Xi Jinping, the Chinese president, has a passion for football. His desire to see China become a bigger player of the beautiful game has fed a ravenous demand for players, sporting gear and training facilities – and ultimately, stadiums. Whether this is the main driver behind the creation of the country's first sports-focused PPP fund this autumn is not known. But the $10 billion yuan ($1.4 billion; €1.3 billion) vehicle, seeded by Everbright Securities and Zhejiang Kunlun Holdings Group, attests to the attractiveness of the PPP structure in surprising places.
That was not a given. In Europe, the land where they first came to fame, PPPs have been eclipsed by the rise of renewables and used as a political football by those intend to single out their costs and their alleged mishaps. Industry insiders admit that primary opportunities have largely dried out and that dealflow is now mainly to be found in the secondary market. Tellingly, the latest listed vehicles to be established in the UK, the country where blue-chip PPP funds have been listed since the 2000s, are all focused on green energy(although that might change now that PFI got a mention in the recent Autumn Statement).

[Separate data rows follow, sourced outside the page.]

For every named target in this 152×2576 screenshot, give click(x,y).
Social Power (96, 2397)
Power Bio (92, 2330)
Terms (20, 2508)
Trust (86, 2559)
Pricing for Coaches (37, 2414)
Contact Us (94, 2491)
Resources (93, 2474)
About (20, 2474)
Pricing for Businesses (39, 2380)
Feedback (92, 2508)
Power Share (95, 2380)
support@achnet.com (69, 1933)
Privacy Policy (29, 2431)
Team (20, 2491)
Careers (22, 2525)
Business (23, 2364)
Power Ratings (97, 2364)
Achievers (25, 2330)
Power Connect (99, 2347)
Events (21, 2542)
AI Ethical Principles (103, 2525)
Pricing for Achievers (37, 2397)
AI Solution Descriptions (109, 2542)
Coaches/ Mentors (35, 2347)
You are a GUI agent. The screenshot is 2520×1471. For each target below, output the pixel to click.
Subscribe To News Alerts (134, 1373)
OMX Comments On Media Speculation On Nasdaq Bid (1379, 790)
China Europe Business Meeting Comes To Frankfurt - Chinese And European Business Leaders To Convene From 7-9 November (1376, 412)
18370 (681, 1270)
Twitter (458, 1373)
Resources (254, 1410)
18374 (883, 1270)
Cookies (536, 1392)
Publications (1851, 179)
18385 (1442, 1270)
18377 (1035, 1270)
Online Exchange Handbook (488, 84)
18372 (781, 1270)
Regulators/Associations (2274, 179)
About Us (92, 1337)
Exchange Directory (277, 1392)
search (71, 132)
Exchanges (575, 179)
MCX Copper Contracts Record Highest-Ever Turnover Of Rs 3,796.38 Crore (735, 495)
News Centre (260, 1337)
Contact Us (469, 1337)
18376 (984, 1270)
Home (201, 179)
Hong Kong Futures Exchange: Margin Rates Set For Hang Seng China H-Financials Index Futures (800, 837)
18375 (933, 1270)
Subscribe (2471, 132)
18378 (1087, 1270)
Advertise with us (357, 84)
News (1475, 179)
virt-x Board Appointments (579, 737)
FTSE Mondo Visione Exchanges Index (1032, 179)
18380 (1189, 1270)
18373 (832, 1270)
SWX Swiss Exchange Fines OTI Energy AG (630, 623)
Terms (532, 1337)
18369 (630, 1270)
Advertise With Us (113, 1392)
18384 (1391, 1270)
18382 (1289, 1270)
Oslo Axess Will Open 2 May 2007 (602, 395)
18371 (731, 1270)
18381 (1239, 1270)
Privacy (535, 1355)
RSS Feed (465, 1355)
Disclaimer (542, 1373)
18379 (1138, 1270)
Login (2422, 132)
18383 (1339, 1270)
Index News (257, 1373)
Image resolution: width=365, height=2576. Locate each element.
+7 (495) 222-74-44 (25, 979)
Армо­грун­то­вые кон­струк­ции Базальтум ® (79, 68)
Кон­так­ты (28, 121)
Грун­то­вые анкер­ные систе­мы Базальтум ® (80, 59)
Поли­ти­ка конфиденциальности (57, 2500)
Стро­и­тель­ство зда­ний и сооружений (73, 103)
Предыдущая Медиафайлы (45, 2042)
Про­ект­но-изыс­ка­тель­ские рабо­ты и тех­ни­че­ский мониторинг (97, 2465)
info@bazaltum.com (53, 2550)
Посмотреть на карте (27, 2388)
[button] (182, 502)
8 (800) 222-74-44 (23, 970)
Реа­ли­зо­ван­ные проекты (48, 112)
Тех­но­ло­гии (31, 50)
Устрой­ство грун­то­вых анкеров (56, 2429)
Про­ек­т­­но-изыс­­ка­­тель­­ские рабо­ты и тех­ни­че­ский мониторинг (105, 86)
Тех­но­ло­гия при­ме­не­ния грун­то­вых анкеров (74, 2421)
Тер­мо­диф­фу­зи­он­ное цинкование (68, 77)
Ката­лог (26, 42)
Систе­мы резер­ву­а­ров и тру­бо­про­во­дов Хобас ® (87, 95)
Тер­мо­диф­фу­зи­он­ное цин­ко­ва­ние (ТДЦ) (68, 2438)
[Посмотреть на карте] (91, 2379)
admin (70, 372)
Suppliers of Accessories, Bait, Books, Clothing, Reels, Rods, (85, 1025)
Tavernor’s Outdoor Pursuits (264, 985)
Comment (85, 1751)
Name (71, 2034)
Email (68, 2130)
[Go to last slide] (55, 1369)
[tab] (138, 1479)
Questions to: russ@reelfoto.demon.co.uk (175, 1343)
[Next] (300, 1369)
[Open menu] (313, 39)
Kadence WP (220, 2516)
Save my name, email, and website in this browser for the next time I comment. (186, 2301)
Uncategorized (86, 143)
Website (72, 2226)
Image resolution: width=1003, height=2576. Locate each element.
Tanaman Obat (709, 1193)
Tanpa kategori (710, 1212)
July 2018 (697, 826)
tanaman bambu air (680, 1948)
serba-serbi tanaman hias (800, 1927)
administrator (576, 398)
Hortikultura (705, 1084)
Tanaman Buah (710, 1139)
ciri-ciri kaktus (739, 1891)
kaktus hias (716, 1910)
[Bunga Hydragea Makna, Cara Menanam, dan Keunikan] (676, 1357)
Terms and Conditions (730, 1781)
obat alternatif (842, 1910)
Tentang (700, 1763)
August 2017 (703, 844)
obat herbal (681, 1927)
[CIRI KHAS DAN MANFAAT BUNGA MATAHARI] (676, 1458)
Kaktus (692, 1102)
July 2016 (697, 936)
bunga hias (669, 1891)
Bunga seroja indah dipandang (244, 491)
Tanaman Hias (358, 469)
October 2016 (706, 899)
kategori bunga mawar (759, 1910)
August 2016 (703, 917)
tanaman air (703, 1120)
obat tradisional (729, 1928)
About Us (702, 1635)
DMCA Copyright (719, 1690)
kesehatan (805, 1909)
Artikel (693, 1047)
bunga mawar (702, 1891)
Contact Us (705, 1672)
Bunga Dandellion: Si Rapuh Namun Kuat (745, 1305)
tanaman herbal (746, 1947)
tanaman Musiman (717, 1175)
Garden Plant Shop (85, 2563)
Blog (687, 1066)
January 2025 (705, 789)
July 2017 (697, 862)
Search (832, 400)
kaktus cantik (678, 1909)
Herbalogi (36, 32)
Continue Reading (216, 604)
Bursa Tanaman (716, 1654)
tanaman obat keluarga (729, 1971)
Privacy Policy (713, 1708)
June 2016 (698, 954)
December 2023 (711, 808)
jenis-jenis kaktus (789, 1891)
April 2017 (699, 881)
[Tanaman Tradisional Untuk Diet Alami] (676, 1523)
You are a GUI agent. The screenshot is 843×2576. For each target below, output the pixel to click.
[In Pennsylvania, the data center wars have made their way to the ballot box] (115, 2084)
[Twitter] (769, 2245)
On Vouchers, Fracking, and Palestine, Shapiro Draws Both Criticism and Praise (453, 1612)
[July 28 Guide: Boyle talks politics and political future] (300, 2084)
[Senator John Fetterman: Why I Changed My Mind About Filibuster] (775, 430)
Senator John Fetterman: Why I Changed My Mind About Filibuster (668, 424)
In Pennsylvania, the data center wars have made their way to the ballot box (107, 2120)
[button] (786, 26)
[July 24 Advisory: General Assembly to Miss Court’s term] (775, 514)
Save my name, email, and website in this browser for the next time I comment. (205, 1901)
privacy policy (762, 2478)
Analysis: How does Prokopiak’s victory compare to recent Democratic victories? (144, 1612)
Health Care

Yet advocates of the framework should not despair. First of all, PPP projects are still being closed in Europe, even if they do so away from the mainstream media's gaze. In October, for instance, a consortium led by the Netherland's DIF was awarded a €1.3 billion PPP to extend the A6 road in Germany, a country where PPPs have long carried a bad name. As we explore on p. 22, the Baltics, led by Lithuania, also offer a refreshing perspective on the PPP market. Meanwhile, some interesting secondary transactions are taking place, such as Infracapital Partners' acquisition of a €700 million pool of operational and greenfield Italian assets in May.
But PPPs are also gathering steam in a place where they have long been held back: the US. Consider Washington DC's first pipeline of projects, unveiled in October. The city lauded the framework as an “innovative solution” that could “create jobs, broaden prosperity, and serve residents and visitors alike”. Two other examples: the $4 billion revamp of LaGuardia Airport, the US' largest PPP, reached financial close in June; the five-part, $5.5 billion modernisation of Los Angeles Airport also includes two portions that will be procured as PPPs. While it is not yet clear whether Donald Trump's mooted infrastructure boost will result in a sustained pipeline, we find on pp. 23-24 reasons to be optimistic about the US regardless. At the same time, neighbouring Canada remains a champion of the scheme
And then there are the emerging markets. Latin America here has shown promise so far this year. Colombia has been forging ahead with its 4G roads programme, last month approving the 279km Caribe 2 project. In October, Sacyr won Paraguay's first PPP, a $520 million project that involves widening federal motorways that are part of the Pan-American Highway. As international markets welcome Argentina back to the fold, it is likely PPPs will also be used to entice overseas capital into a much needed infrastructure revamp. Good news is also coming from Asia: the Philippines last month allowed its PPP project companies to float. In Africa, DFIs are striving to roll out plug-and-play programmes that make PPPs easier to use and replicate.
Significant obstacles remain. As we explain on pp. 26-27, PPPs are not always well understood, with confusion as to who should bear the burden of their risk and liabilities. The lack of standardisation in markets ranging from Africa to the US also act as a drag on projects. And not every project can fit into a PPP framework anyway. But at a time when the public purse is tight and vast demand for infrastructure remains unmet, private expertise and money are precious assets. Perhaps the PPP game is only getting started.